The suspensor and embryo proper development after in vivo laser ablation: the images of embryos in Fig. 1 without outlines. (A) The WT eight-celled embryo. (B) The eight-celled embryo after ablation, showing the embryo with two suspensor cells. (C) The laser-ablated eight-celled embryo after a 3-d culture. Note that the suspensor cells were completely removed from the embryo. The top suspensor cell has developed into an embryo (n = 14). (D) The laser-ablated eight-celled embryo developed into a big embryo without further differentiation after a 5-d culture (n = 39). The top suspensor cell has developed into a globular embryo with normal structure and morphology. (E) The brownish suspensor cannot be observed clearly. (F) The WT 32-celled embryo. (G) The laser-ablated 32-celled embryo after a 3-d culture. The suspensor cells were completely removed. Note the bottom morphology of the embryo. (H) The laser-ablated 32-celled embryo after a 3-d culture (n = 74). (I) The laser-ablated 32-celled embryo after a 5-d culture. The embryo was already differentiated with a clear apical–basal axis (n = 47). (J) The heart-stage embryo after ablation. (K) The laser-ablated heart-stage embryo after a 3-d culture. The image is an enlargement of the part in the black box.
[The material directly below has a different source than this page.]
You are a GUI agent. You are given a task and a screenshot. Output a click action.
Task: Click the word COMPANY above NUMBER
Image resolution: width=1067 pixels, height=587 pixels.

Arrow shows the orientation of the embryo with reference to the suspensor. Stars indicate suspensor cells (n = 66). (L) The embryo-proper marker ABI3 expressed in the embryo derived from the suspensor cell. (Scale bars, 20 μm.) (M–O) DRN::GFP expressed in both embryos. (O) The DIC image of the same embryos in N. Note that the GFP signal appeared only at the upper part of the heart-shaped embryo. (P) ATML1::H2B:GFP expressed in both embryos. (Q) The DIC image of the same embryos in P. (Scale bars, 20 μm.)